03:40It was not, it's not in, it's not in his writing, it's not in his thinking, so we didn't think about it.
03:45Yeah.
03:45Because we were just, we were just, we were, we were, we were in, in the rhythm, really in the rhythm of Jim's heart and mind.
03:52And so, we just thought, we just, didn't we, we just were there, there was no, nobody explained anything because there's nothing to explain in the film.
03:59It's all there for you to feel or not, because there's lots of silences and you think, what is this?
04:03Who are they? Why are they behaving like this?
04:05But it's actually, it goes so, so far back into perhaps the one thing that you could say is to how can we keep our family alive?
04:13So she creates this ritual, this mother, so that they do come and see her, that they all have this moment.
04:18They know all about it, they know what the codes are and they just, they play it out and they're together.
04:24And so she's satisfied, are the daughters satisfied, who in the end, they're still together.
04:29I think that one of the subjects is the difficulty of communicating in the family.
04:34And I think that the situation now is worse because of the social media.
04:37I have children now when you are, okay, now it's time to eat, please.
04:42No?
04:43It's interesting that he didn't write a mother with two young children.
04:48There's something about a deep time lack of communication or they've ceased in the mother's eyes to, they stopped developing around the age of sort of 16.
05:00And now they come back and they're constantly playing the young, the little girls at the tea party.
05:07And there's something quite childish about it, even though you get a sense that, you know, Timotea in her everyday life is incredibly functional and quite successful.
05:17And Lilith has a whole history that is, that no one in the family really knows about.
05:24And they come back together and then play these quite, you know, retarded roles.
05:31Like they're kept in aspic.
05:33And so I think they're communicating about who they used to be rather than who they are now.
05:38So the technological aspects and the modern world in a way is kept out.
05:44The fact that the mother writes books and the romantic novels and there's something, there's like a fairy tale quality to it that is very sort of anti-modern world.
05:53Which is very Jim, isn't it?
05:54The fairy life, the fairy tale, the fairy tale theme that runs through it, the poetic fairy tale, the symbolic, the symbolic of life rather than the reality of life.
06:06How we can actually survive through, if we believe in forms of rituals, you know, that have been gone throughout the centuries, if we hold on to certain things.
06:15Maybe we can make it work so that a relationship is kept going, but even in very strange ways like this.
06:22Just seeing once a year and we just, it's all formal, it's all, as you say, it's all just sort of play acting, actually.
06:28I do agree.

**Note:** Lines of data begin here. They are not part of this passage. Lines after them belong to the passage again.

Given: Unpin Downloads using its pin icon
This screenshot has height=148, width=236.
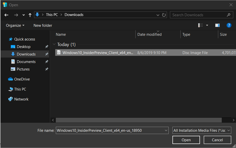Looking at the screenshot, I should click(x=47, y=54).
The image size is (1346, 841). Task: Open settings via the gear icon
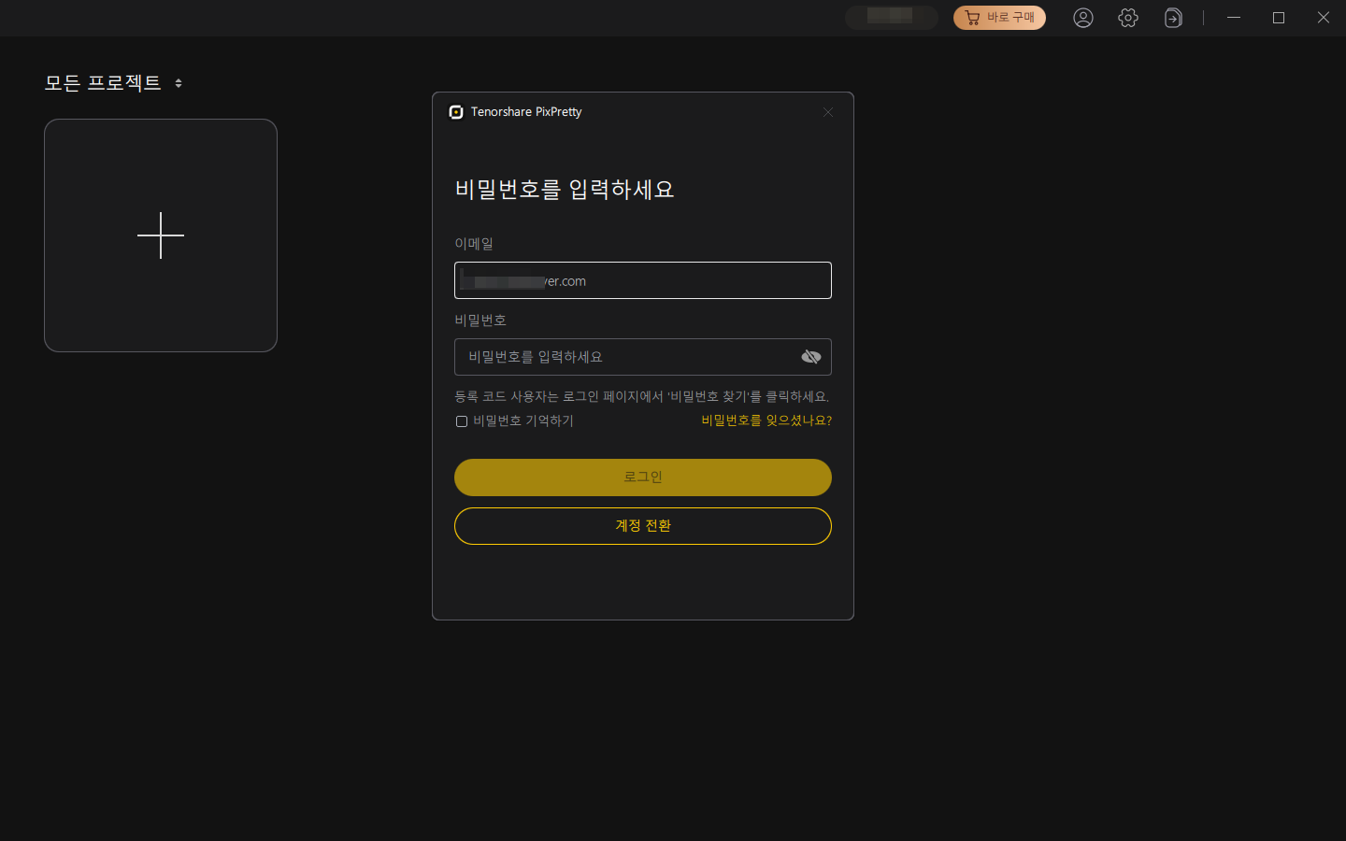1127,18
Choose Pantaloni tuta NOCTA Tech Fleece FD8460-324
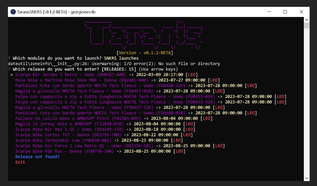 (100, 86)
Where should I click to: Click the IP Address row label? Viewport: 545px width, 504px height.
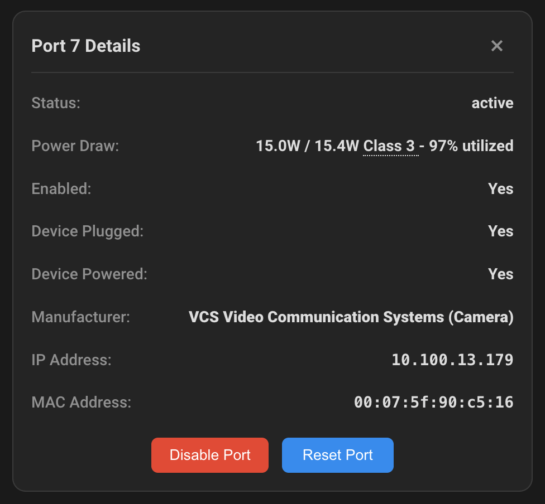(71, 360)
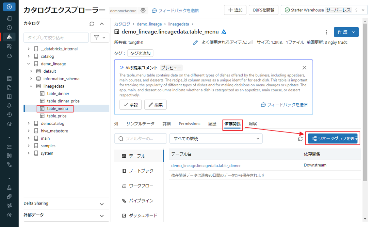This screenshot has height=227, width=373.
Task: Click the pencil icon next to owner
Action: coord(195,43)
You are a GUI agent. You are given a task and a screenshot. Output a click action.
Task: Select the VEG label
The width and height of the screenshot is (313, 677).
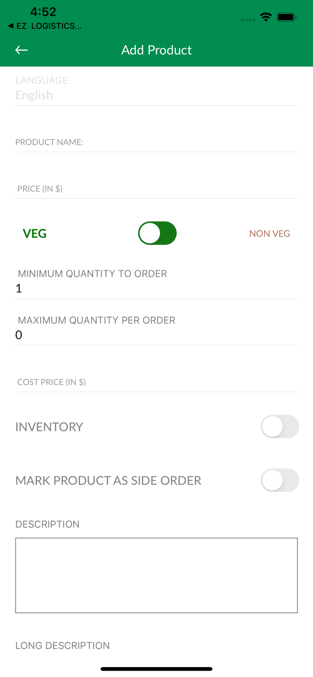click(x=34, y=233)
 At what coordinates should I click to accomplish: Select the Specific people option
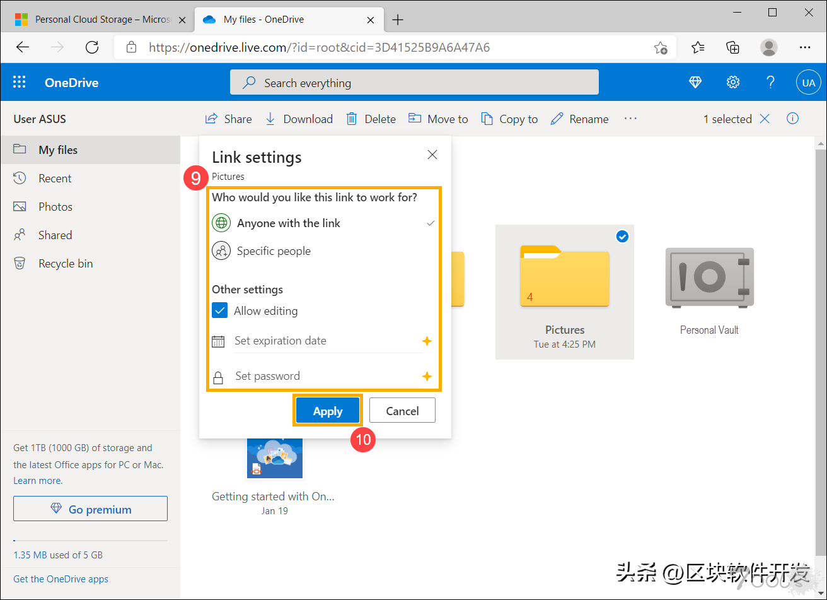pyautogui.click(x=273, y=250)
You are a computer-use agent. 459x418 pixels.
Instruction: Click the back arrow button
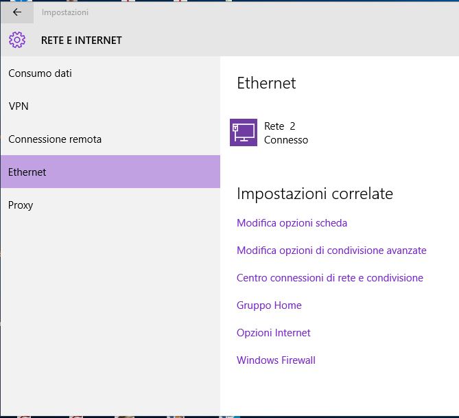coord(17,12)
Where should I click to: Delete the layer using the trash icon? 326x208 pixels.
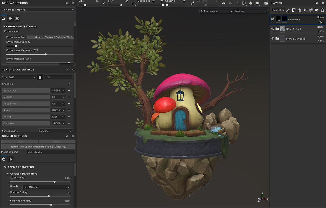point(322,10)
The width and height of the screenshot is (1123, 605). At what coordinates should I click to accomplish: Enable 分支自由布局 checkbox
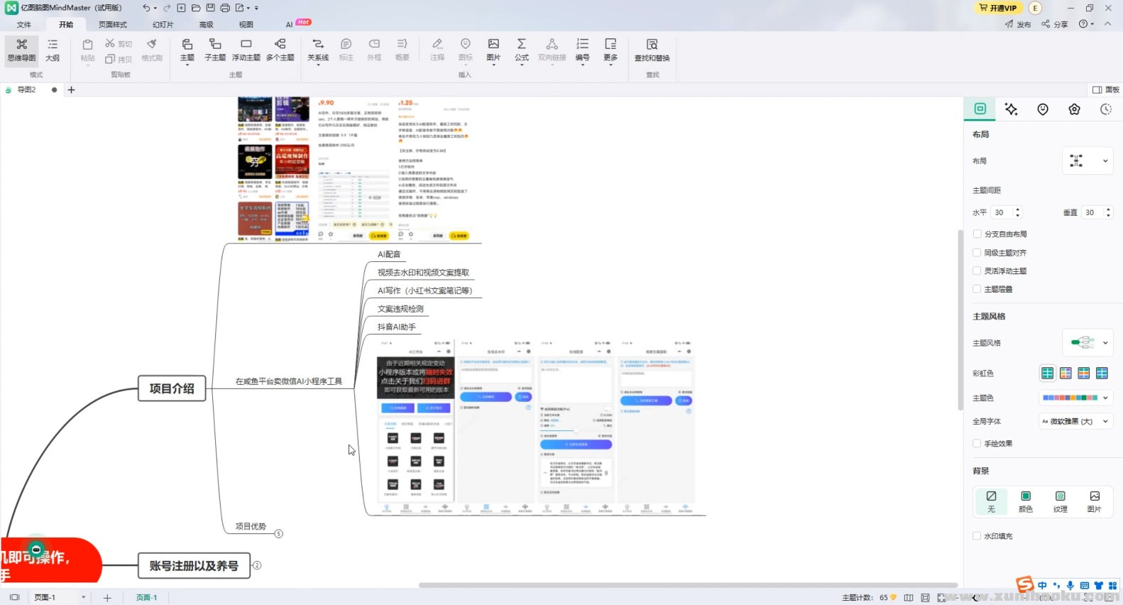click(977, 234)
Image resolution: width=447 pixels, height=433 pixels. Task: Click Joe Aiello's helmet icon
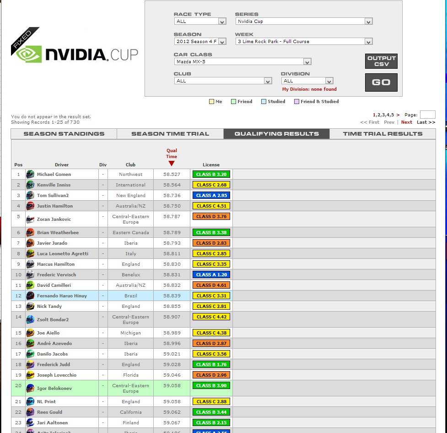coord(30,333)
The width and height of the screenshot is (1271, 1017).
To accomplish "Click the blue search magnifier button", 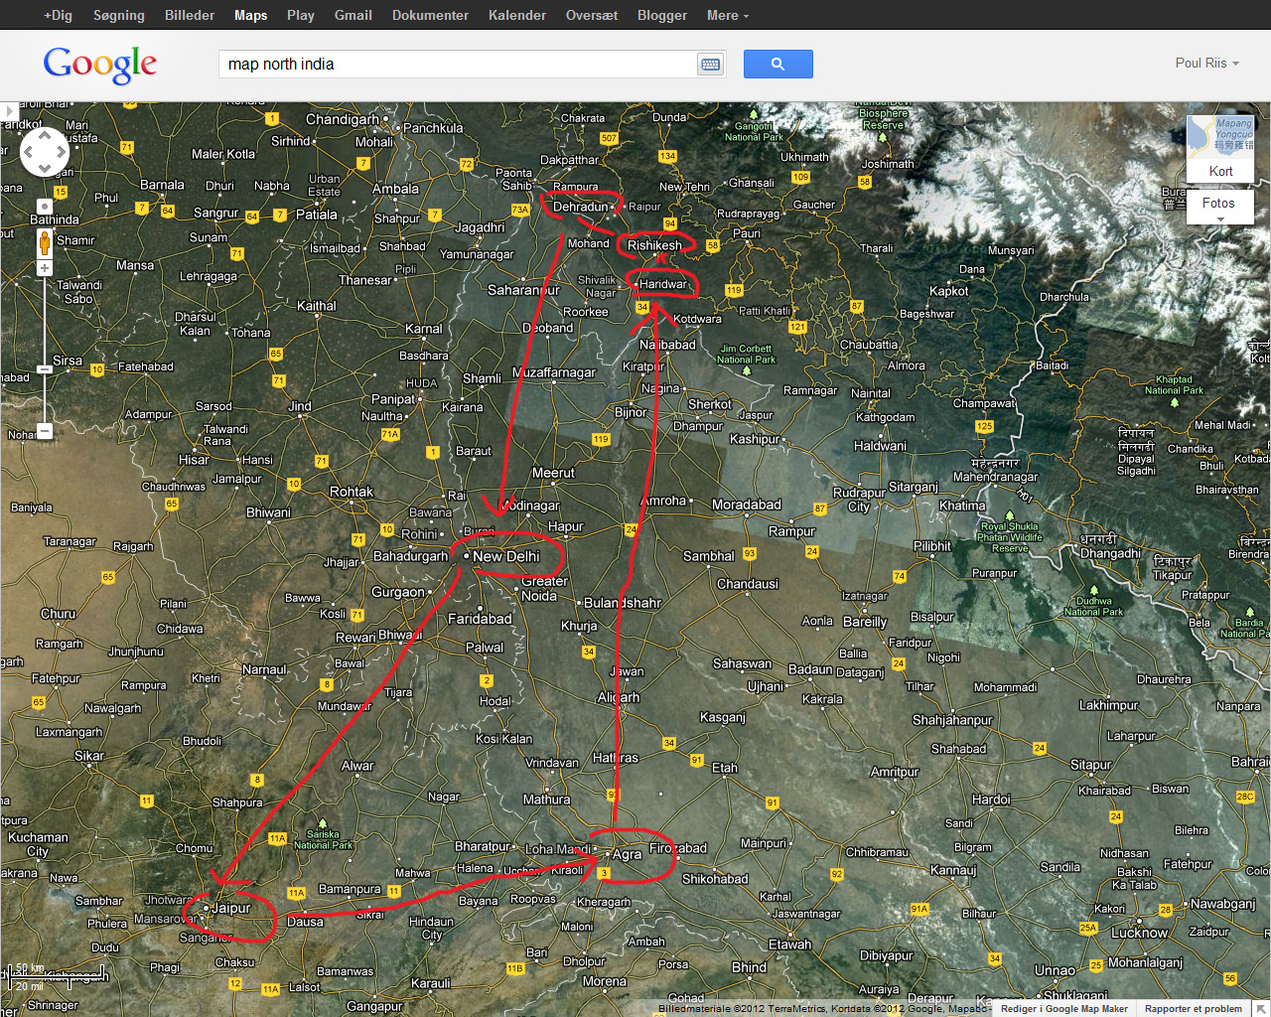I will tap(777, 65).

I have kids and it's a problem with the technology.
06:32But I think families have always been a place of lies and horrible things have happened in families always.
06:41Maybe the worst things have happened in families.
06:43And we all know it, you know, it's not really always a safe place for a lot of people.
06:47It has nothing to do with social media.
06:49And I think he's showing it in a very subtle and respectful way without pointing the finger and showing real drama.
06:58Nothing bad happens.
07:00But he does speak about that.
07:03What is your family?
07:04Is it a safe place?
07:06Is it, do we need to stick to it because that's where we were born?
07:10Or are we allowed to go and choose our own family?
07:13You know, I mean, I haven't seen the film yet.
07:15But I think...
07:16But also, do they, I mean, in all three sections in the triptych, the children don't really know the parents and the parents.
07:24Yeah.
07:24It's a very hard thing to keep a family together.
07:26But that's where your first initial learning comes from.
07:29That's where you're connected to from your birth.
07:31Yeah.
07:32Through a very, very early childhood.
07:34That's who you are.
07:36And then you have to deal with that, who you are.
07:38And it might be nothing to do with what your family is about.
07:40You know, the most dreadful violence quite often happens within the family, and that always has been throughout history.